GIVEN PROBLEM:
Count the lines in the rows below that contain the word "icon", and give only that number.

AVAILABLE RECORDS:
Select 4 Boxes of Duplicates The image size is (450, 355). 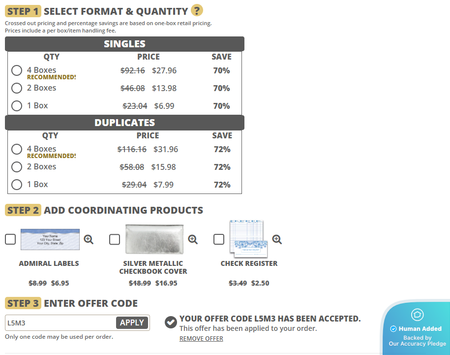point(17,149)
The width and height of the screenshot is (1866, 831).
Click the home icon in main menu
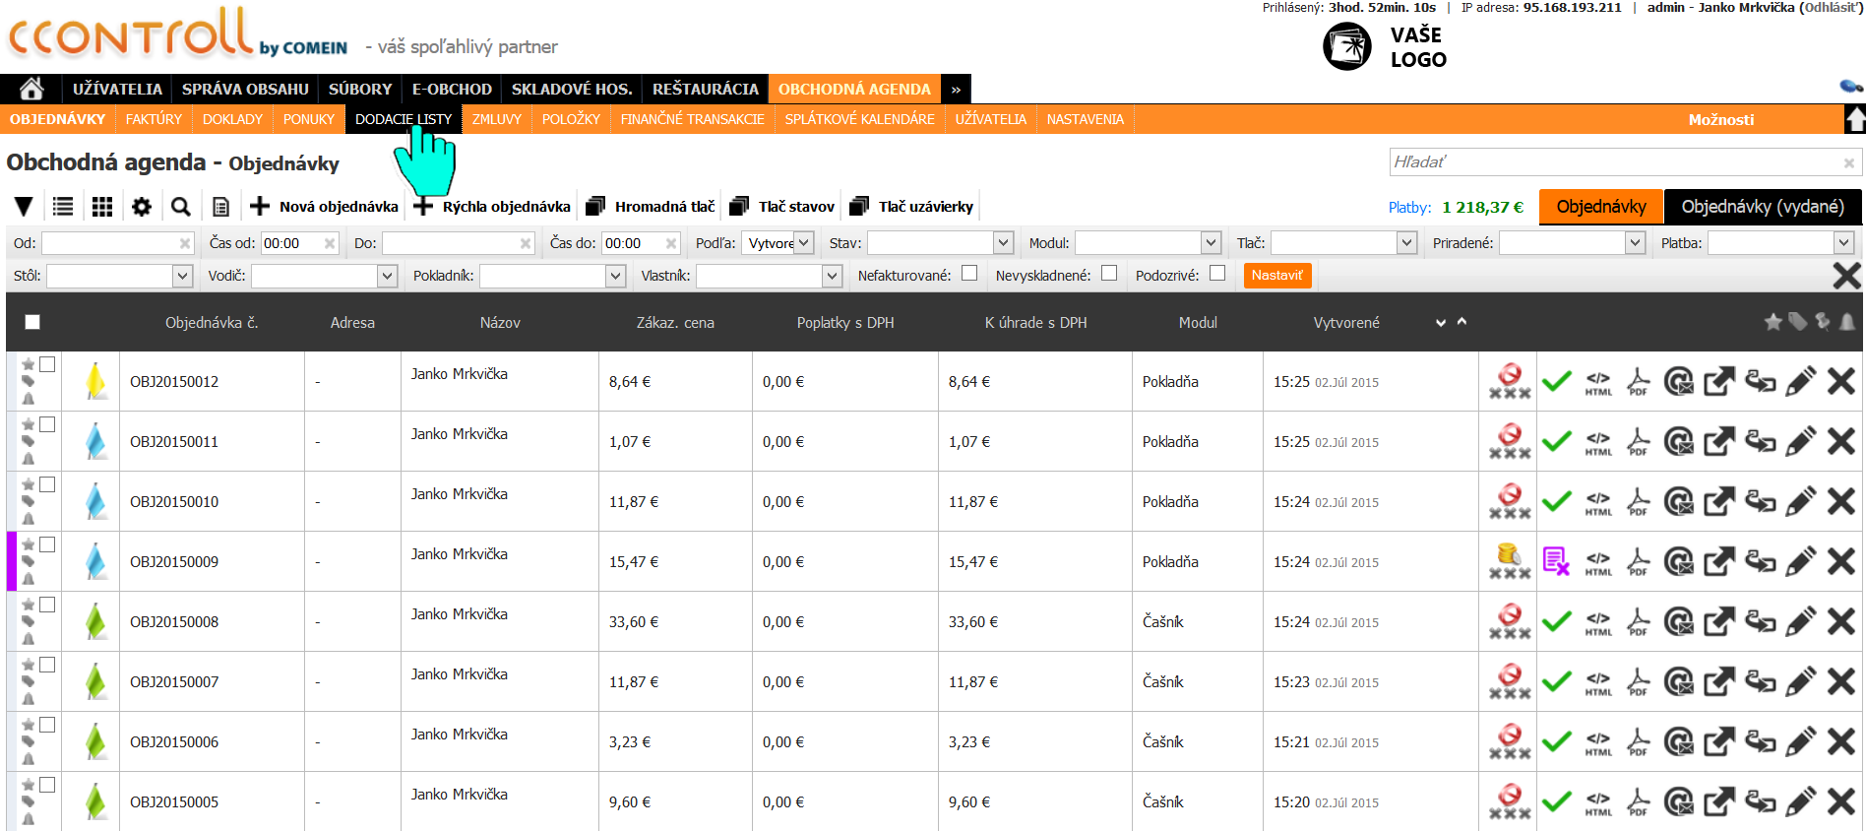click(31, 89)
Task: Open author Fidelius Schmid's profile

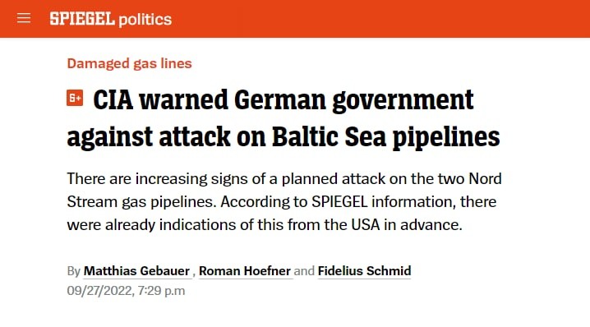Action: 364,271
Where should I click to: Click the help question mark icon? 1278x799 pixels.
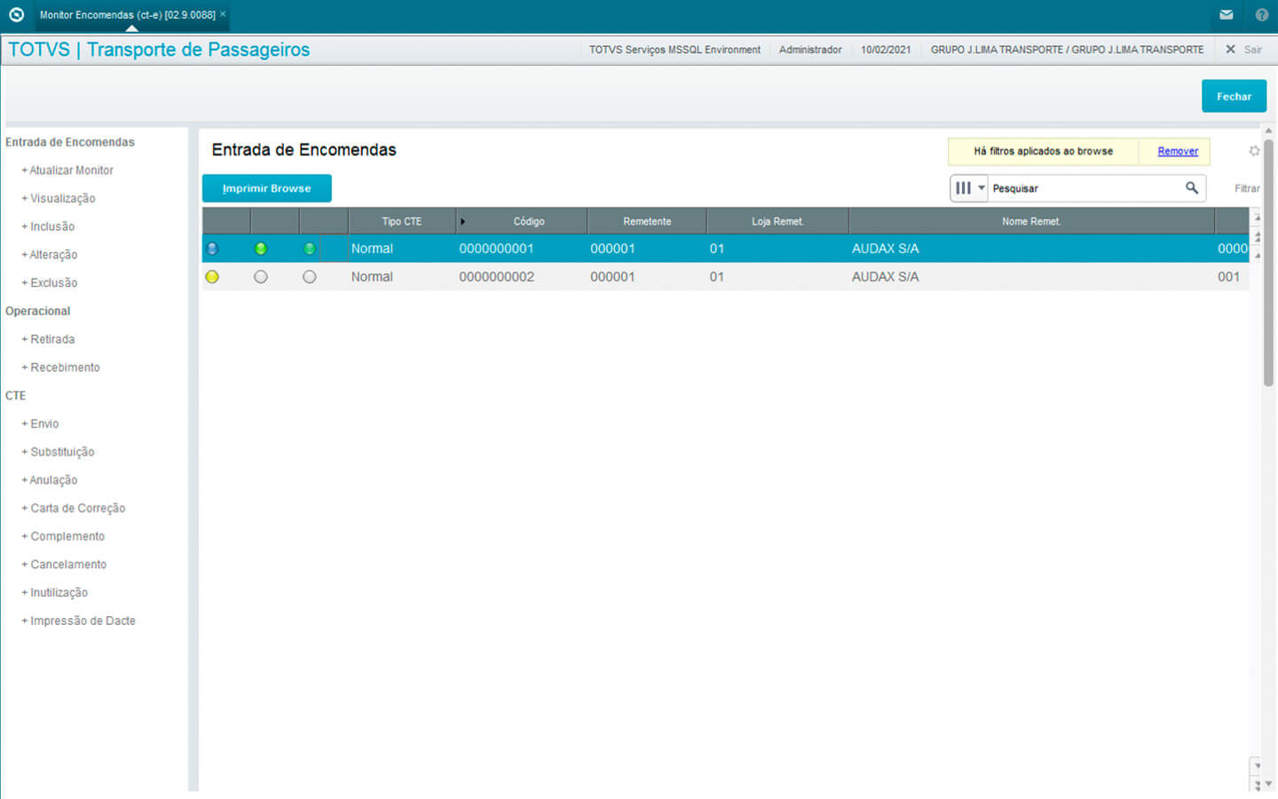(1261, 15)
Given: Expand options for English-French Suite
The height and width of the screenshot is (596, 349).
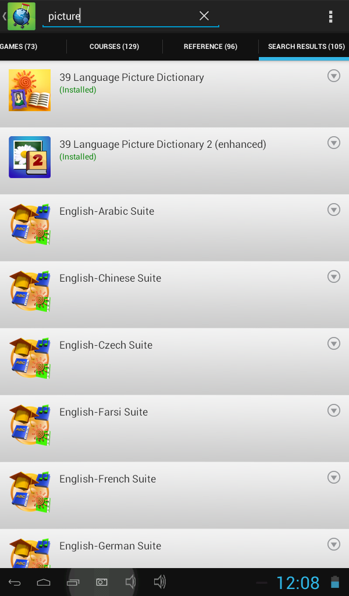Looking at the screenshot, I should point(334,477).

TASK RESULT:
2